▶ [Assignment]: The expected answer comprises all lines from the entries that contain the string "computer".

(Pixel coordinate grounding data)
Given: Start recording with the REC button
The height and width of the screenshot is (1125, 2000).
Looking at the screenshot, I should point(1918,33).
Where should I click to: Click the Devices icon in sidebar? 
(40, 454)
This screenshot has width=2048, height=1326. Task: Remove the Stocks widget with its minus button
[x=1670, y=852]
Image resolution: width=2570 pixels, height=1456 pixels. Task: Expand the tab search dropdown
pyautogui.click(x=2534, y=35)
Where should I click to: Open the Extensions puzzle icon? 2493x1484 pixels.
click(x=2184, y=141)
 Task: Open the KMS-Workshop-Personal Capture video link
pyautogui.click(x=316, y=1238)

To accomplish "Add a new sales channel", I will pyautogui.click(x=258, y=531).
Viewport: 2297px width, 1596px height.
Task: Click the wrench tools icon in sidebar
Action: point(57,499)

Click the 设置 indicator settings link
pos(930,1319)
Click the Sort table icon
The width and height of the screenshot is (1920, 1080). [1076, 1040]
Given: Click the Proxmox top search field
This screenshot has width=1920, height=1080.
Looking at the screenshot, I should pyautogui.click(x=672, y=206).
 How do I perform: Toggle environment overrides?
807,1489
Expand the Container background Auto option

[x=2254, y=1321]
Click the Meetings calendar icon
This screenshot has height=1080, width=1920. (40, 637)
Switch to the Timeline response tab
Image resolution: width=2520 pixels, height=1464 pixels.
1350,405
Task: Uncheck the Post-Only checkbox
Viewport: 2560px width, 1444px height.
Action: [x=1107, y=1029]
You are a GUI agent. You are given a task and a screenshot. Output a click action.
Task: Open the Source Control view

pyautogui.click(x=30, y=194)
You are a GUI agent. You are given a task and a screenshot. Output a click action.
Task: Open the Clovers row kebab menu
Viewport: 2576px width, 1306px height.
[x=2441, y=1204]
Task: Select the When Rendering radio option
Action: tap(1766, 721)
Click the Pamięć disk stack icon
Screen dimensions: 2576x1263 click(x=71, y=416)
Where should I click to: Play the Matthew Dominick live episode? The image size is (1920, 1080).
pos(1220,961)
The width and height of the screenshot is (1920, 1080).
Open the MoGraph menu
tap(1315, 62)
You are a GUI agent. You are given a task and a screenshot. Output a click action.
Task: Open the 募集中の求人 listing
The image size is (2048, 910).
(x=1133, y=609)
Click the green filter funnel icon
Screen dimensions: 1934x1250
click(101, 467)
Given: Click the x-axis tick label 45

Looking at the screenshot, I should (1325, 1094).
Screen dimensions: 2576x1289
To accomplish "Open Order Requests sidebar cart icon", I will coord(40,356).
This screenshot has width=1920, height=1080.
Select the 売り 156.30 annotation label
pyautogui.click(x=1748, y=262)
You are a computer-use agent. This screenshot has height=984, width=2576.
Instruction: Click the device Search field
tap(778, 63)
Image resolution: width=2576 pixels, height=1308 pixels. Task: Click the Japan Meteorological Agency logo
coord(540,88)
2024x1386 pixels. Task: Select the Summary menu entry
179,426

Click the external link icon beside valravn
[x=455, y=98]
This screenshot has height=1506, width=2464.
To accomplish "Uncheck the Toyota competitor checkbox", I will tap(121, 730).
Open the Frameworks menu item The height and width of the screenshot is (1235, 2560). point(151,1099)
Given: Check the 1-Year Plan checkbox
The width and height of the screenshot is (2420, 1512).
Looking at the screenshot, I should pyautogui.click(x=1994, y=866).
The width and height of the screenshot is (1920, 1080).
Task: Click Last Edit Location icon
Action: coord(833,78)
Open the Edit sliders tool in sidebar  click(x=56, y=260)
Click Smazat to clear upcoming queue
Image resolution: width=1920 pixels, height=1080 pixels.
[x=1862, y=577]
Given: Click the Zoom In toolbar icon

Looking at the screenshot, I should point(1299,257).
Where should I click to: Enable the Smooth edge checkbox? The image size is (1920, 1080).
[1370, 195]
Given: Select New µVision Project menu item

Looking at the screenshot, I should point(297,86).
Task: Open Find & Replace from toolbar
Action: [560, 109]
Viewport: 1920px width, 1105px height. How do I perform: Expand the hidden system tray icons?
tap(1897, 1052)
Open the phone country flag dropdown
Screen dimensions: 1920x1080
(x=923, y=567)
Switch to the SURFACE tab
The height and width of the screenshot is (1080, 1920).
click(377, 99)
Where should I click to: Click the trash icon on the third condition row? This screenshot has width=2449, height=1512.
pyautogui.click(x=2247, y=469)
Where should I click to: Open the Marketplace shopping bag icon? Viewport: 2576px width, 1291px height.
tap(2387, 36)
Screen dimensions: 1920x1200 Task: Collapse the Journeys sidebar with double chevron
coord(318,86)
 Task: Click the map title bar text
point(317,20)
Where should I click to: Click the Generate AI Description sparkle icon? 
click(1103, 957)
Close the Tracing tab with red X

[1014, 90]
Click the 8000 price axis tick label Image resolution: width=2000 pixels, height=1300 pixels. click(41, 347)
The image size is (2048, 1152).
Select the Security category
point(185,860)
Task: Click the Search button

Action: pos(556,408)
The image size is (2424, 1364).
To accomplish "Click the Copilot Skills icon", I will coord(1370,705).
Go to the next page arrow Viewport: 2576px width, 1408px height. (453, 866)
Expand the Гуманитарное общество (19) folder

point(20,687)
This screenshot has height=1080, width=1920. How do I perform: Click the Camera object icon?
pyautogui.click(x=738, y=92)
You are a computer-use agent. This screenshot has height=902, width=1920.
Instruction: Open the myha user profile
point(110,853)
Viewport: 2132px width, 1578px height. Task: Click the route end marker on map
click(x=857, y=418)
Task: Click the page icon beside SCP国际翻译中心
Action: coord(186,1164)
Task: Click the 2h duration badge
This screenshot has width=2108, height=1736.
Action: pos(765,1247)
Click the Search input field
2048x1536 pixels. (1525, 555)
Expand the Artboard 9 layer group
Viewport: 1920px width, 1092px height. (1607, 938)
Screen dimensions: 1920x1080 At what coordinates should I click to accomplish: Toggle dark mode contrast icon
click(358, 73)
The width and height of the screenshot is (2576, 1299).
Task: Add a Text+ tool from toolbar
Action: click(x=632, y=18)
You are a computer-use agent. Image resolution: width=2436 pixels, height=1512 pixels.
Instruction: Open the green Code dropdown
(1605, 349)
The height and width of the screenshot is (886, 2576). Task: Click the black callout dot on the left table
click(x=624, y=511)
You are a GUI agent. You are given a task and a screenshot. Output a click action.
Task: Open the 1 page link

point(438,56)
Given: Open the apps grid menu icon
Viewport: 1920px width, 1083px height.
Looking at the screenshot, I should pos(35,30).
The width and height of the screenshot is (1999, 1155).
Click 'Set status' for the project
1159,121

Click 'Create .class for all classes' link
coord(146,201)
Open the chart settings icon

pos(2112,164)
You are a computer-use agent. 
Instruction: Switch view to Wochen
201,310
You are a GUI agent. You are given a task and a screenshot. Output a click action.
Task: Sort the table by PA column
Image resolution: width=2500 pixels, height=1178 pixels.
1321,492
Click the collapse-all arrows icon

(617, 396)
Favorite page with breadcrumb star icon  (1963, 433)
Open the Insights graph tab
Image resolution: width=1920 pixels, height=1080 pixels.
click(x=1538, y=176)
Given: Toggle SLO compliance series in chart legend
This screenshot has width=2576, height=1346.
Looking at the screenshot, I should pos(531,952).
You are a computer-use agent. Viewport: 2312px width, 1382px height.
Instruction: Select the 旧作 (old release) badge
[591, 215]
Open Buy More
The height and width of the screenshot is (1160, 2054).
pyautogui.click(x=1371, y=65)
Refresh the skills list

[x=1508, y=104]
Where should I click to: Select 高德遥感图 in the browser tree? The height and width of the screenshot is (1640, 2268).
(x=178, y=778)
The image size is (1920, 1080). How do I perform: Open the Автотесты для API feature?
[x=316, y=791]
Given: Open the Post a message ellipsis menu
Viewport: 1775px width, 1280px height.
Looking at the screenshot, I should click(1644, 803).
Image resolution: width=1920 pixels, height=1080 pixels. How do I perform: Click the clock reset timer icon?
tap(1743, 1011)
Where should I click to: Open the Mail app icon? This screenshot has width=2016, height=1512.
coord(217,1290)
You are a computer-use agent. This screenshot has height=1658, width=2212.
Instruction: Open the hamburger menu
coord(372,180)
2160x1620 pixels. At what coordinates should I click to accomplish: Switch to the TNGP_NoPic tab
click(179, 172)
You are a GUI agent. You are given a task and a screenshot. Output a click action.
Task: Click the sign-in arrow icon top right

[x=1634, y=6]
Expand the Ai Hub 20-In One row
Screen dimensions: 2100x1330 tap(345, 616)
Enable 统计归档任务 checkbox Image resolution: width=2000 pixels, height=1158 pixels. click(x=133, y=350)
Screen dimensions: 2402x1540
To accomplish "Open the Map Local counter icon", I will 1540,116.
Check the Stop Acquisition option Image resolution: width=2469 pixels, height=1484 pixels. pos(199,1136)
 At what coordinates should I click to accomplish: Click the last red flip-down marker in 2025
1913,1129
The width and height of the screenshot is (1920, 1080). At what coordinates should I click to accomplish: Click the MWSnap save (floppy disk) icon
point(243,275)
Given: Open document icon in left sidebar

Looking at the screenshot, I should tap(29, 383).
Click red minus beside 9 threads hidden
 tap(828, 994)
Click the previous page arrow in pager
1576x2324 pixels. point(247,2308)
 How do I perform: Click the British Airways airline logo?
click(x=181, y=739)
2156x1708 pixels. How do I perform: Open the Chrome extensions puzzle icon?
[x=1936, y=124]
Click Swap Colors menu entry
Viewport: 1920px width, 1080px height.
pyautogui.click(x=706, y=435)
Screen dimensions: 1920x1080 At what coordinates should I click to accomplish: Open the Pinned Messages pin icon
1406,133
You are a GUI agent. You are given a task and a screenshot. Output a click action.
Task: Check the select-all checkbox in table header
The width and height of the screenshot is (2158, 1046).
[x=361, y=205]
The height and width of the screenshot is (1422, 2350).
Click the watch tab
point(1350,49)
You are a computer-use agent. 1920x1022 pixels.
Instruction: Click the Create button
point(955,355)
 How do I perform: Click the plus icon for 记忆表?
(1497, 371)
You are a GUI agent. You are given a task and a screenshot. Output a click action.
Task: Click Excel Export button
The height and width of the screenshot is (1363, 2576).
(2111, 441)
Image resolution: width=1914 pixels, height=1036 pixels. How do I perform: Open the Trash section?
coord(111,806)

▶ [Task output]:
You are a computer-use agent. This screenshot has height=984, width=2576.
You are a computer-use agent. This screenshot has height=902, width=1920.
You are a computer-use agent. Image resolution: width=2436 pixels, height=1512 pixels.
You are a computer-use agent. 
You are a computer-use agent. Viewport: 2312px width, 1382px height.
You are a computer-use agent. This screenshot has height=1658, width=2212.
You are a computer-use agent. 1920x1022 pixels.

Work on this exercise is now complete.